Blue Origin has taken some serious steps of late to stay in the commercial space game! Ever since founder Jeff Bezos decided to step down as CEO of Amazon to focus on this brainchild of his, the company has been shaking things up and forging on ahead, hoping to become one of the most competitive and lucrative privately-owned launch services in the world.
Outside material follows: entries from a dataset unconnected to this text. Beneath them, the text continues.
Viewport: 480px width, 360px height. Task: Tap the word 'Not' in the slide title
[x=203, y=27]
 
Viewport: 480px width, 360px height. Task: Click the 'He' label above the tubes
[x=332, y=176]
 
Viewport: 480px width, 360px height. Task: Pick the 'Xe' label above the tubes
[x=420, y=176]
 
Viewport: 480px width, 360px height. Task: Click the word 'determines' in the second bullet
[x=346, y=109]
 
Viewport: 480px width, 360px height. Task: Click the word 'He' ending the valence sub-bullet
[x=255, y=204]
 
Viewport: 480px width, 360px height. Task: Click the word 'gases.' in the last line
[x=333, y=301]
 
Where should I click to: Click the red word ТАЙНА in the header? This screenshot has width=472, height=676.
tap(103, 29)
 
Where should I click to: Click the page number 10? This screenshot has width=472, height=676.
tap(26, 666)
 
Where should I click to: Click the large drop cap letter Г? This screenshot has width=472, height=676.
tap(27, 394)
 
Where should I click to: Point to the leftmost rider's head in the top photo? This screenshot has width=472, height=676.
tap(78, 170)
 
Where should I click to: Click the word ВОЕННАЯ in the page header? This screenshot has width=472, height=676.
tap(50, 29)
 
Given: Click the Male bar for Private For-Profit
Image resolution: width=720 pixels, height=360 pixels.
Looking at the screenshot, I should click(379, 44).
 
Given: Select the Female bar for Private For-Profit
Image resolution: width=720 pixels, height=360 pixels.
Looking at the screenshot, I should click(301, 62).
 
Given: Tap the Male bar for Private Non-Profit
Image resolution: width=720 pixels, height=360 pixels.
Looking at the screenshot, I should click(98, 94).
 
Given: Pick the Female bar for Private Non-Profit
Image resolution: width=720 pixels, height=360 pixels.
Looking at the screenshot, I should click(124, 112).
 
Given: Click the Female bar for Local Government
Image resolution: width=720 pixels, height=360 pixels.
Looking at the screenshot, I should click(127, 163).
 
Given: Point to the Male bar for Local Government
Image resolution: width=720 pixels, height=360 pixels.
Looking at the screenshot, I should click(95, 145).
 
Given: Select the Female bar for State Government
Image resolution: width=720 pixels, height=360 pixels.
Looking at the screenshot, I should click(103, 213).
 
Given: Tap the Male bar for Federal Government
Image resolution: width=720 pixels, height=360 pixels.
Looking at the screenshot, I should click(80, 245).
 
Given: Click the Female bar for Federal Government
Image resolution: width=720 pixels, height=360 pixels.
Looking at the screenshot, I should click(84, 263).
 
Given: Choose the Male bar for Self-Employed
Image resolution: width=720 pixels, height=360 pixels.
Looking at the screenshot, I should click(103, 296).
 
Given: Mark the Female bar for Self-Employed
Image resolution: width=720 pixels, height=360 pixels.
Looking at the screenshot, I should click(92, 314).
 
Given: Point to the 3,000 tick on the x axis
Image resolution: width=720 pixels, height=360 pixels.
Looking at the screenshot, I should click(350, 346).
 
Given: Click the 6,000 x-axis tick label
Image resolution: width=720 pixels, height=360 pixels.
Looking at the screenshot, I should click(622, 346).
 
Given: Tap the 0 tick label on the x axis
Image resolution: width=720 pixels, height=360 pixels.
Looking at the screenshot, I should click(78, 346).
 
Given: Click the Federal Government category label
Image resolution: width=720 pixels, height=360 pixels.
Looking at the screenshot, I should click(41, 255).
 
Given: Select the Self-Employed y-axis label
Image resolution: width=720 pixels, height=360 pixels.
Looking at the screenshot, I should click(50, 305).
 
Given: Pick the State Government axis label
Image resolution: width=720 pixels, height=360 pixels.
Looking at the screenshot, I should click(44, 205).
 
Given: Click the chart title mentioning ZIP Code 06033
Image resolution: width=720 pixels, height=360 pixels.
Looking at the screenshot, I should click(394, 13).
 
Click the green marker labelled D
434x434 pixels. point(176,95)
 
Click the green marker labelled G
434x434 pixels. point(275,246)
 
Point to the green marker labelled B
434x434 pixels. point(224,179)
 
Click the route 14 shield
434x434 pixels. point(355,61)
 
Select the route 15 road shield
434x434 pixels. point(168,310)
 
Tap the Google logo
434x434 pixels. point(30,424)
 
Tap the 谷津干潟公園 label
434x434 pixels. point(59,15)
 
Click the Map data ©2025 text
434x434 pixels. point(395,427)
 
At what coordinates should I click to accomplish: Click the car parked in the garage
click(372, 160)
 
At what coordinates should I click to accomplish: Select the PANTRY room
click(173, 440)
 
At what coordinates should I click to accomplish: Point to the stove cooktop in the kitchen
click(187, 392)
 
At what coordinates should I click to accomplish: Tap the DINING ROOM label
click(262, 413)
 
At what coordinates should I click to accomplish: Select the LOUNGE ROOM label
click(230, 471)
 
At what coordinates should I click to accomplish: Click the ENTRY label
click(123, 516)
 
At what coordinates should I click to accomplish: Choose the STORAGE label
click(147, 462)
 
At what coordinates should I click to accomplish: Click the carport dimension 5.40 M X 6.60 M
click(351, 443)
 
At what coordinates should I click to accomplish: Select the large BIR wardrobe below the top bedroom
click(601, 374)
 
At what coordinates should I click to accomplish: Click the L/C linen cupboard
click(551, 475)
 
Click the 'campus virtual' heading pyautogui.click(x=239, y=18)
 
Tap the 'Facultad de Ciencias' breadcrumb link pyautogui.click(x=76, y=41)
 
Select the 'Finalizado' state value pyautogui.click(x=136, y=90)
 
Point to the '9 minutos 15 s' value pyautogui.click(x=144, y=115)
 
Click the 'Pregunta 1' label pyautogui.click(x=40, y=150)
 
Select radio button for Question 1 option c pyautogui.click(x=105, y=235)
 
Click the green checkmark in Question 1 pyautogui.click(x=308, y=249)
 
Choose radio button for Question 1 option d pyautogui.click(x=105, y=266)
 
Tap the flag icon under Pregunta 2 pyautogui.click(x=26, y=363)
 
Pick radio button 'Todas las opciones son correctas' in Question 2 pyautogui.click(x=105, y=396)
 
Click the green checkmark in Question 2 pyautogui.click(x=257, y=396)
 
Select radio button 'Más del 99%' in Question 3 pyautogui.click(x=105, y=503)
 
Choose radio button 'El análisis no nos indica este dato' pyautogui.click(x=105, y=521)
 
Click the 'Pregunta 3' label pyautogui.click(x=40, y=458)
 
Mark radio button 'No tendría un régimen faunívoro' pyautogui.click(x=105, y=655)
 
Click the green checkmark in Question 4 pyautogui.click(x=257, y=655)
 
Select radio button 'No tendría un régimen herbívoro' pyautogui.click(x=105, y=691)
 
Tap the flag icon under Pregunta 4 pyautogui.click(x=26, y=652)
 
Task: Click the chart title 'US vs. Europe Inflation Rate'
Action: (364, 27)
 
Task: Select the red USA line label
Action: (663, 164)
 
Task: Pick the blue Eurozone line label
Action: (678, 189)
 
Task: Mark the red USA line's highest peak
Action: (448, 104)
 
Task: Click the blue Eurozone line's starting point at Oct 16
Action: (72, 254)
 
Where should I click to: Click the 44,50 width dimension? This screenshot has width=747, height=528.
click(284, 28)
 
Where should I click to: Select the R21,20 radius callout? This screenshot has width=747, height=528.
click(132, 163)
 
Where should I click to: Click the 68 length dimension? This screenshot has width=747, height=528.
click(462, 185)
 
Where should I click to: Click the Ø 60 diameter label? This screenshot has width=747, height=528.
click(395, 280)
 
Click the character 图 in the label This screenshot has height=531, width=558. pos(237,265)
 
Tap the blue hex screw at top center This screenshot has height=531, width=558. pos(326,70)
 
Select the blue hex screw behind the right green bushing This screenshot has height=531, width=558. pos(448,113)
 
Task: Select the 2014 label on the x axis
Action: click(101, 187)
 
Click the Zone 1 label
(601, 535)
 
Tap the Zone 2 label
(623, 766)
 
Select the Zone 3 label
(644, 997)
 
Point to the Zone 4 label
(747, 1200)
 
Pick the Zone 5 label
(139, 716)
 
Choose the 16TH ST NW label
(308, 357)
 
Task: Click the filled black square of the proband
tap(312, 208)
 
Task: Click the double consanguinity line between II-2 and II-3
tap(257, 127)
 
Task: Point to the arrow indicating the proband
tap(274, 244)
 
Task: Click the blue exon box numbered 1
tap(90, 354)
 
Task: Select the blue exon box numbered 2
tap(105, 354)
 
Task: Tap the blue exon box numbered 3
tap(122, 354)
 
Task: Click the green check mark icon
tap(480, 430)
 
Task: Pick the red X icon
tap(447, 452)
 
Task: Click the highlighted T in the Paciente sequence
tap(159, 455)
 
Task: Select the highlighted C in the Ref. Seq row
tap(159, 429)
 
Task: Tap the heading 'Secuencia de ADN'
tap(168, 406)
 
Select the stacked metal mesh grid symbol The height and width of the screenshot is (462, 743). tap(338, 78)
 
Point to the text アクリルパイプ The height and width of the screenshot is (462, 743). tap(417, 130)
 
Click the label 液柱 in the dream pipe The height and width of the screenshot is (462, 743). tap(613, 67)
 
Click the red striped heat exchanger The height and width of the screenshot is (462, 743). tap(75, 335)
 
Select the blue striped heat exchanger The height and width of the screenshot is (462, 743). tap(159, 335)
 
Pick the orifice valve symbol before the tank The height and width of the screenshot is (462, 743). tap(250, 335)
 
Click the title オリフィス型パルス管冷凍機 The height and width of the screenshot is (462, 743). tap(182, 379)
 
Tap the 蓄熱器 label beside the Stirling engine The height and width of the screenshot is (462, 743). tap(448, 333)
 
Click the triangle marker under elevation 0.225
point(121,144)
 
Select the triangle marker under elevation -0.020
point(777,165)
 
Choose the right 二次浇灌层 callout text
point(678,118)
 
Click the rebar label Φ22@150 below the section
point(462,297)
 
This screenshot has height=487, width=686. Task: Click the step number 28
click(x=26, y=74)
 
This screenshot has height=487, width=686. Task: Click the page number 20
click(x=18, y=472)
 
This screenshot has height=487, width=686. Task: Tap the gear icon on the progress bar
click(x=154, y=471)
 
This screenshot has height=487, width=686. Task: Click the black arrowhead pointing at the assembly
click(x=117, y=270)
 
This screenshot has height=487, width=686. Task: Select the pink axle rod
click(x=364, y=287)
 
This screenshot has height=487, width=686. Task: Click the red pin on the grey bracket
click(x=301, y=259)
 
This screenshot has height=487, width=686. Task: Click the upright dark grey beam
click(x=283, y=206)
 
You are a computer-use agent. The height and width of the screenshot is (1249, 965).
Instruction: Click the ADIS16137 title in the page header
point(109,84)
From the launchpad to the courtroom, they are making their presence felt.

Earlier today, the company completed its 17th mission (NS-17) with the New Shepard launch vehicle, a reusable vertical-takeoff and vertical-landing (VTOL) crew-rated launch vehicle designed to bring small payloads and crews to suborbital altitudes and back again safely. This was also the 8th consecutive time this particular vehicle successfully launched and returned to Earth while carrying some interesting science experiments.

As Blue Origin CEO Bob Smith said in a press release issued at 9:45 AM CDT (10:45 AM EDT; 07:45 AM PDT), shortly after the successful conclusion of the mission:

“After flying more than 100 payloads to space on New Shepard, today’s 8th flight of this vehicle carried NASA-sponsored and commercial experiments, including the second flight of NASA’s lunar landing technology that will one day allow us to further explore the Moon’s surface. We are grateful to NASA for partnering with us once again on this experiment, and we are proud of the Blue Origin team for executing a great flight in support of all our customers.”

The payloads for this mission included the Deorbit, Descent, and Landing (DDL) Sensor Demonstration, which flew with Blue Origin as part of a NASA Tipping Point partnership supported by NASA’s Flight Opportunities program. This was the second time the DDL technology demonstrator flew on the exterior of New Shepard’s booster, testing technology designed to achieve precision lunar landings without a pilot.

The purpose of this experiment is to validate technologies that will allow for resupply missions to the lunar surface using rapid automated vehicles. Another important payload was the Modal Propellant Gauging (MPG) experiment designed by principal investigator Dr. Kevin Crosby – who is also the Director of the Wisconsin Space Grant Consortium – and his team from Carthage College.

By refining PSM technology, which measures fluid mass under varying pressure conditions (caused by weightlessness and microgravity), researchers aim to increase the accuracy of propellant measuring in space. This is critical to mission performance, especially during engine burns and during the late stages. There was also the Orbital Syngas/Commodity Augmentation Reactor (OSCAR) Trash-to-Gas payload, which processes trash samples into useable gases.

These include carbon dioxide, water vapor, and methane, which could create water, oxygen gas, or even propellants. The technology has the potential to reduce launch mass and the volume and mass of trash on long-duration missions and promote human space exploration. Other experiments include the Biological Imaging in Support of Suborbital Science (BISSS) provided by the University of Florida that further tested the calibration of data collection for biological experiments.


Ghanaian artist Amoako Boafo holding the panel that carried his art to space. Credit: Blue Origin

There were also the Liquid Acquisition Device (LAD-3) provided by the Southwest Research Institute (SwRI) that demonstrates how liquid/vapor interfaces behave in microgravity – which has possible applications for cryogenic propellant storage. Ordinarily, evaluating these technologies would involve sending them aboard a parabolic flight (aka. the “vomit comet”), but the New Shepard can do the same thanks to its flight profile.

As always, this consists of the booster flying towards the Kármán Line, the official boundary of space – which corresponds to an altitude of over 100 km (62 mi). The capsule is then released, and the crew and/or cargo spend the next few minutes experiencing weightlessness before the descent begins, whereupon the capsule will deploy its landing chutes and make a soft landing.